# START OF Excerpted data

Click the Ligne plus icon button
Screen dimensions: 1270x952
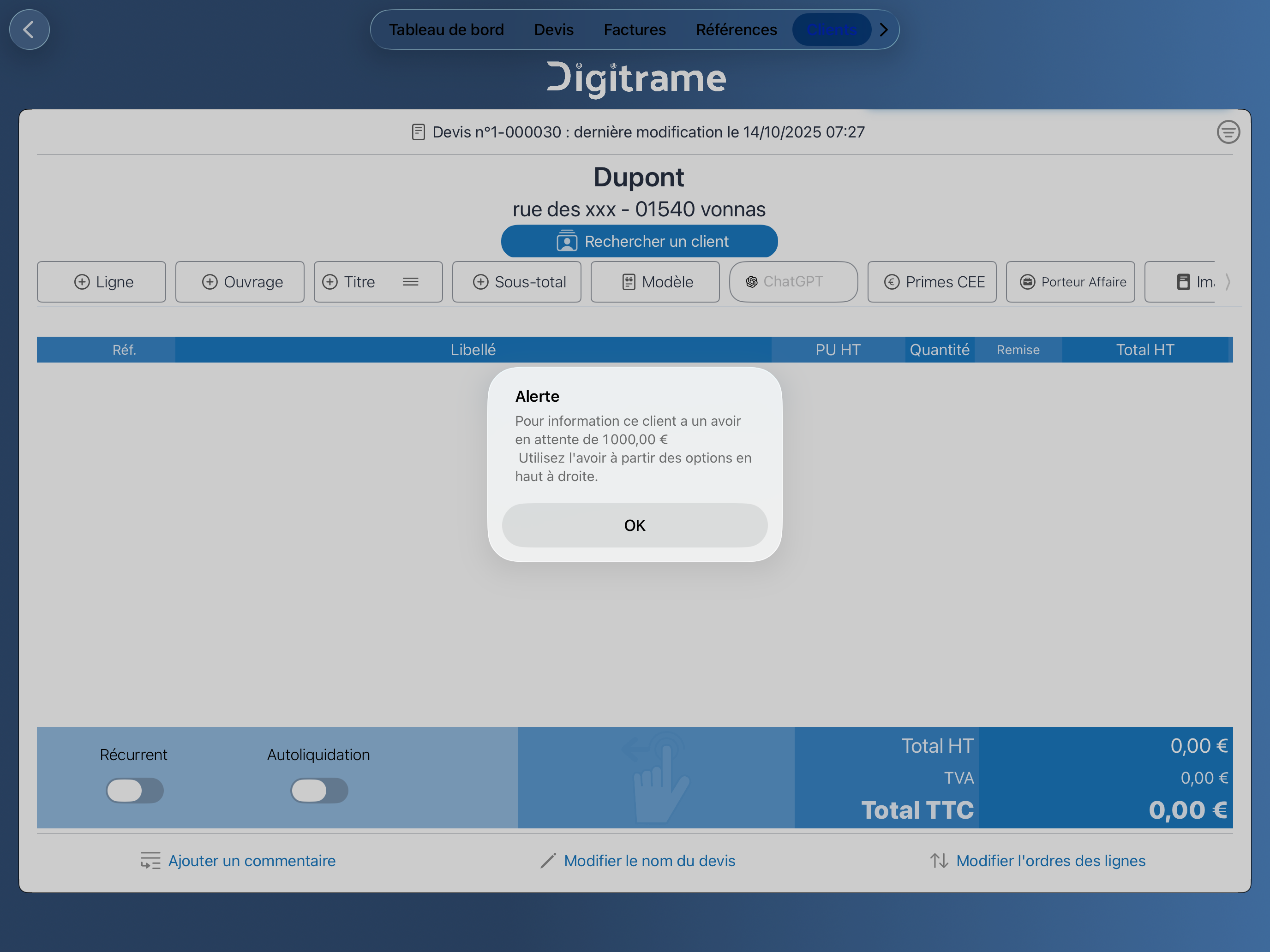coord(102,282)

# END OF Excerpted data
# START OF Excerpted data

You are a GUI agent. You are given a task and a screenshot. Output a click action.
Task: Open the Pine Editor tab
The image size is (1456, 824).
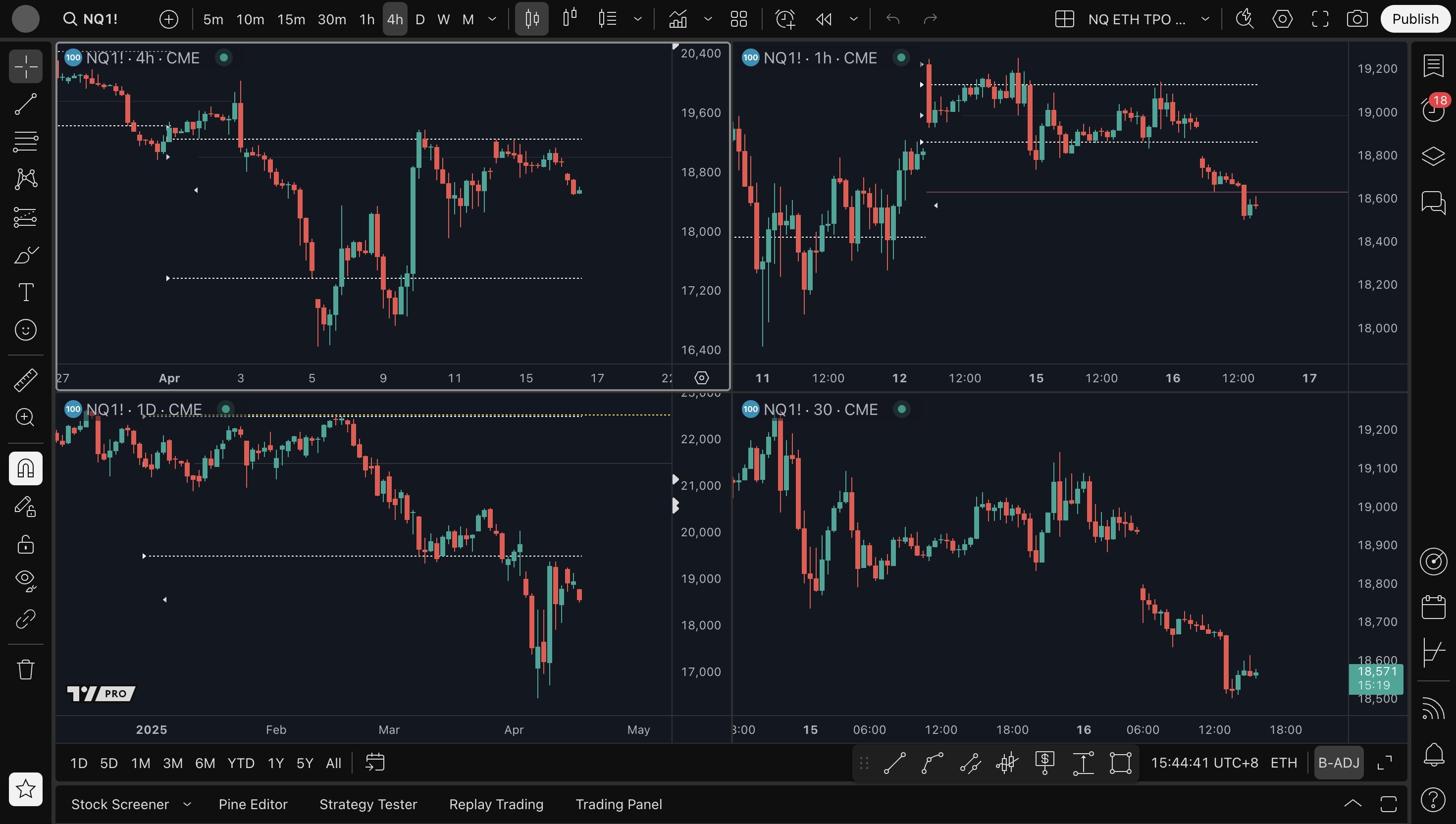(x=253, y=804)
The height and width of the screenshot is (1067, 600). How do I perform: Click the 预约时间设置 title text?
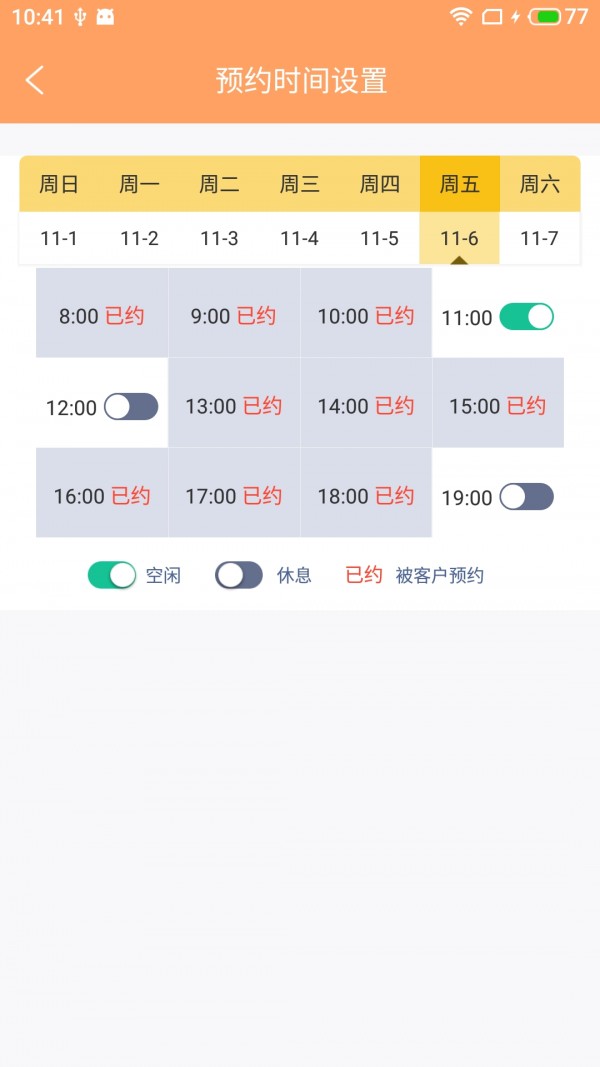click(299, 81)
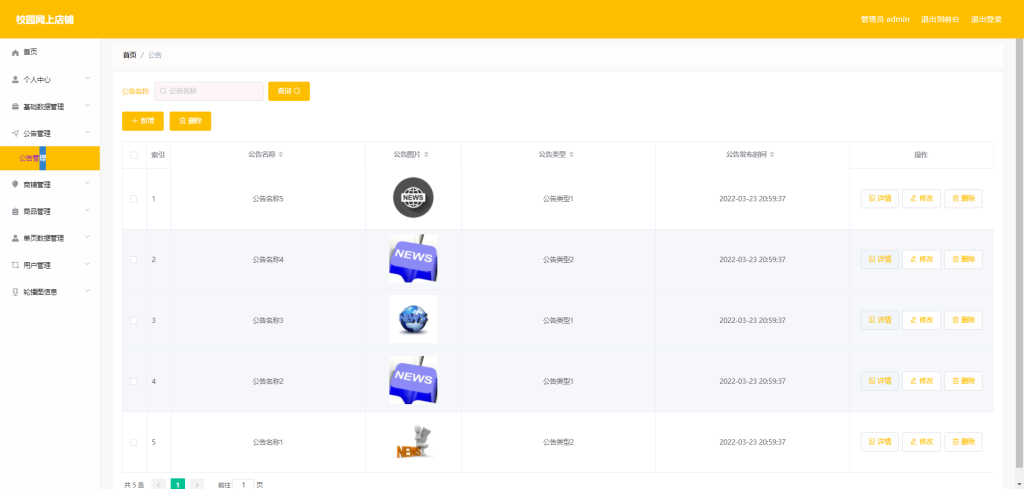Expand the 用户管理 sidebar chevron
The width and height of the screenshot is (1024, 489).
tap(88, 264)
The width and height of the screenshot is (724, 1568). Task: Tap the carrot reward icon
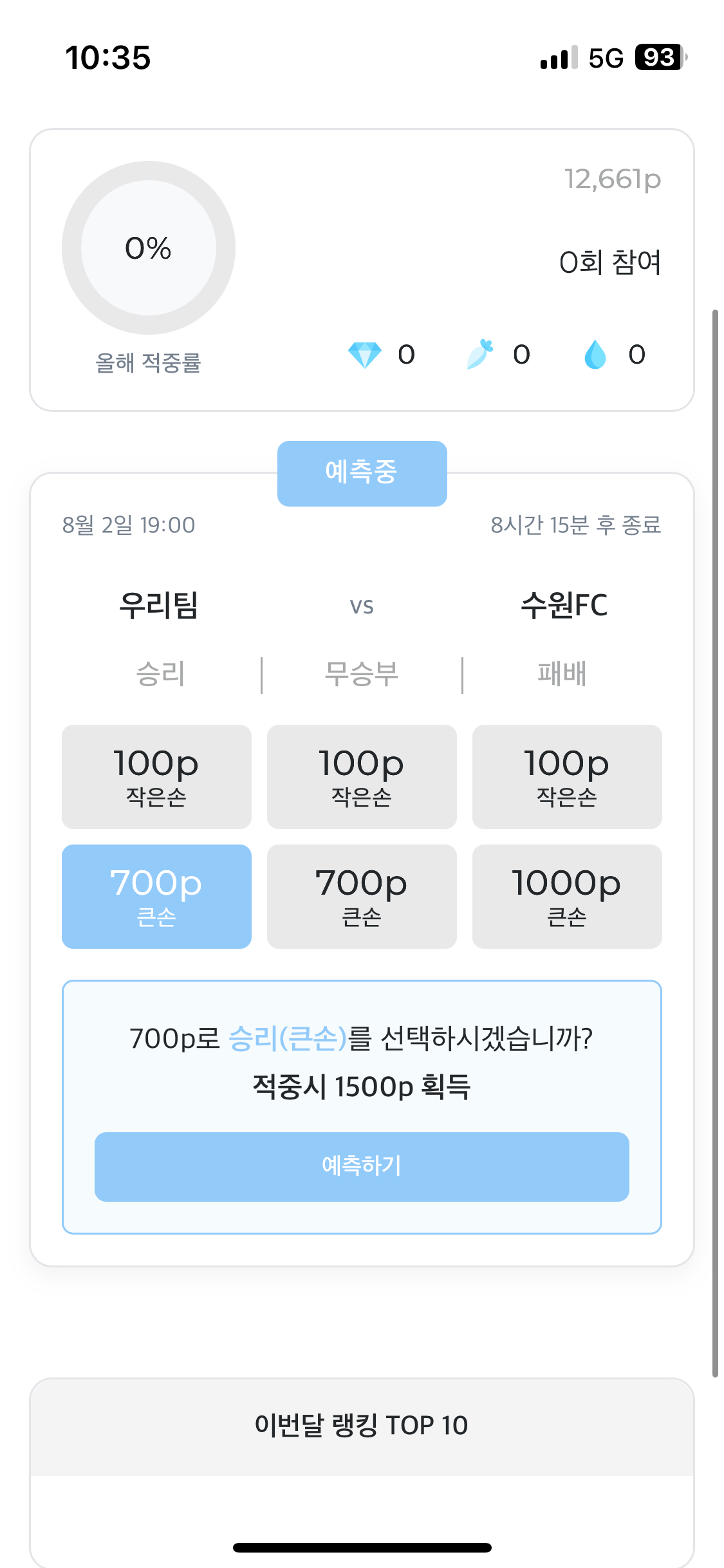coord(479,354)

# END OF Excerpted data
# START OF Excerpted data

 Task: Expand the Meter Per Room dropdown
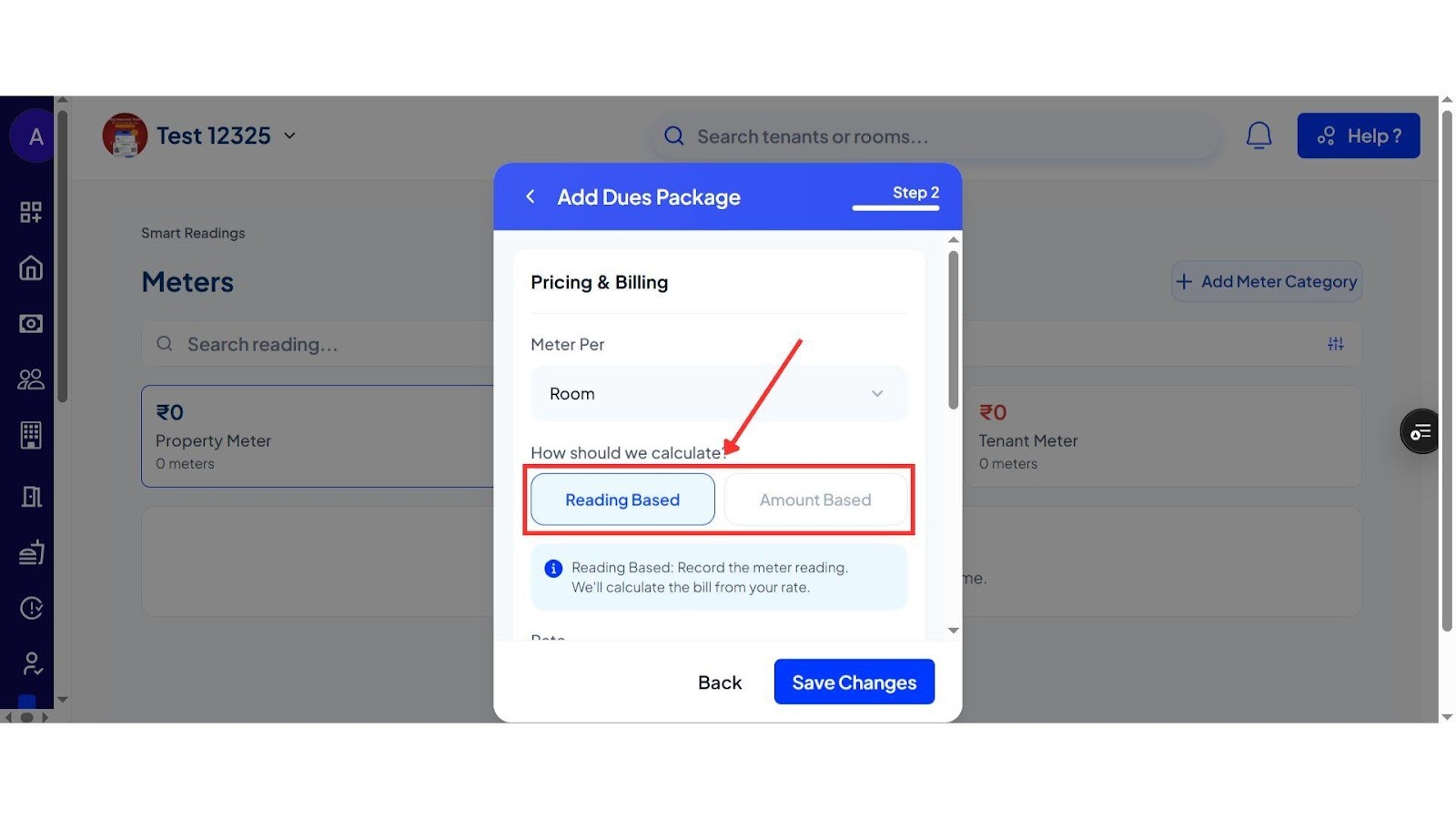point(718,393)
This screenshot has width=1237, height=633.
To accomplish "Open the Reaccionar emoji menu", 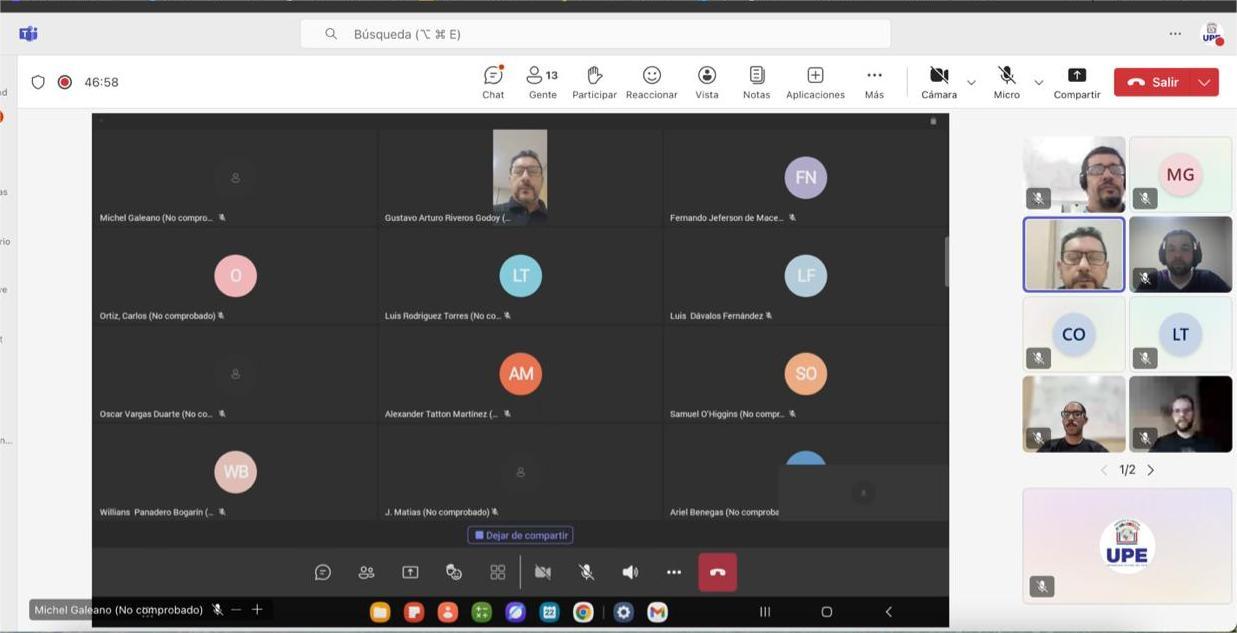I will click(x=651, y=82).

# END OF Excerpted data

● **Exercise instructions**: Put the records from the line with "Click the Ligne plus icon button" to the line with "coord(102,282)" into a Markdown table with the columns Row and Line, skipping blank lines and leaving the pictures out.

● **The result**:
| Row | Line |
|---|---|
| 1 | Click the Ligne plus icon button |
| 2 | Screen dimensions: 1270x952 |
| 3 | coord(102,282) |